The top end is also similarly improved- it is smoother, grain-free and more finely detailed, and it now integrates better with the woofer than it did before. The metal dome signature is pretty much gone too, and I don't hear it separately from the woofer nearly as much as I had before the mods.
So an already good speaker is very nicely improved, essentially transformed, but there is still an asterisk here. While the top end is notably cleaner and clearer, it still has a signature, in that the tonality still sounds tipped up a bit. The clearest example is listening to Joshua Bell in the Red Violin. Compared to my Daedalus speakers (Eton soft dome) or my Selah stand mounts (RAAL ribbon), the violin, while squeaky clean and clear, seems to favor the upper harmonics over the lower body tone by just a bit, making the violin sound a little thinner and smaller. The effect is to make the overall sound a little cooler. Not huge, and not a show stopper for me, but it does define some of the sonic nature of the speaker.
So- here's my verdict. For the price of the speakers ($500-800 depending on condition) plus about $150 for parts, you get a very fine, nearly full range standmount that is very fast and clean, with excellent transparency and a large soundstage. It is built properly, with quality drivers, a state of the art conventional crossover design and a solidly built cabinet. Often ignored elements like mounting hardware, connectors and switches are executed very well, making them quite easy to work on. They are very flexible in use, having enough bass to supplant small floorstanders in medium sized rooms, yet able to be used against the wall or in a cabinet at the flip of a switch.
For me, they have cracked my top 5 list, moving ahead of the Event Opals, which have a trace of metal dome emphasis and a tad less clarity in the lower mids, and they are knocking on the door of the Volent VL-2 in overall quality, trading some of the VL-2s fine detail and soundstage depth for superior balance. While still not up to my Daedalus DA-RMA v2s (which favor the mids and "power" range), principally in richness of tonality and soundstage dimensionality, I could live with them permanently in my main system now.
The only caveat is that one should prefer or at least tolerate a squeaky clean presentation and a slightly cool, dry overall sound that showcases the upper range, and use appropriately matched front end and cabling. I've done that and I think they are great speakers for my bedroom system (the position matching selector on the rear works very well for small rooms and close wall placement).
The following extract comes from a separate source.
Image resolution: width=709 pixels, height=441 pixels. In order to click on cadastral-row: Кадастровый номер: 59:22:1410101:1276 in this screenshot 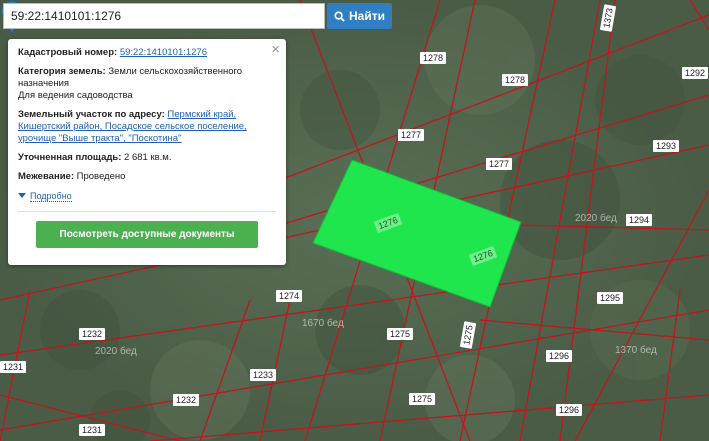, I will do `click(147, 53)`.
I consider the simple mods I performed successfully got the lowest hanging fruit. I suspect replacing the woofer 'lytics, wiring, using better replacement caps and resistors should extract even more from these chestnuts, for much more effort and 2x+ the parts cost.
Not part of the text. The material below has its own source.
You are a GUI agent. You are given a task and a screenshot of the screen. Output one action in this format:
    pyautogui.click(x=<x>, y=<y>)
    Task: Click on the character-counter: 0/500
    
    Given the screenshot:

So- if you have a pair of M20s, in my opinion this is a pretty easy, inexpensive and worthwhile upgrade. If you're looking for a very good smallish speaker for under a grand and are a little bit handy, this might be a very good option for you.
Over the years many speakers have been put up as "giant killers", sub $1000 speakers that play with the high priced options.
Spending the weekend listening to these in all 3 of my systems leads me to believe this is truly one of them. I didn't consider the M20 to be Class A in their original form, but I think they are with these simple mods.
I don't know of any under $1k stand mount speaker that will outperform it overall, new or used, and Revel builds their speakers to last a long time, so a majority of their useful lifetime is still ahead in most cases.
The M20 is one speaker entering its "golden years" that truly deserves a new lease on life.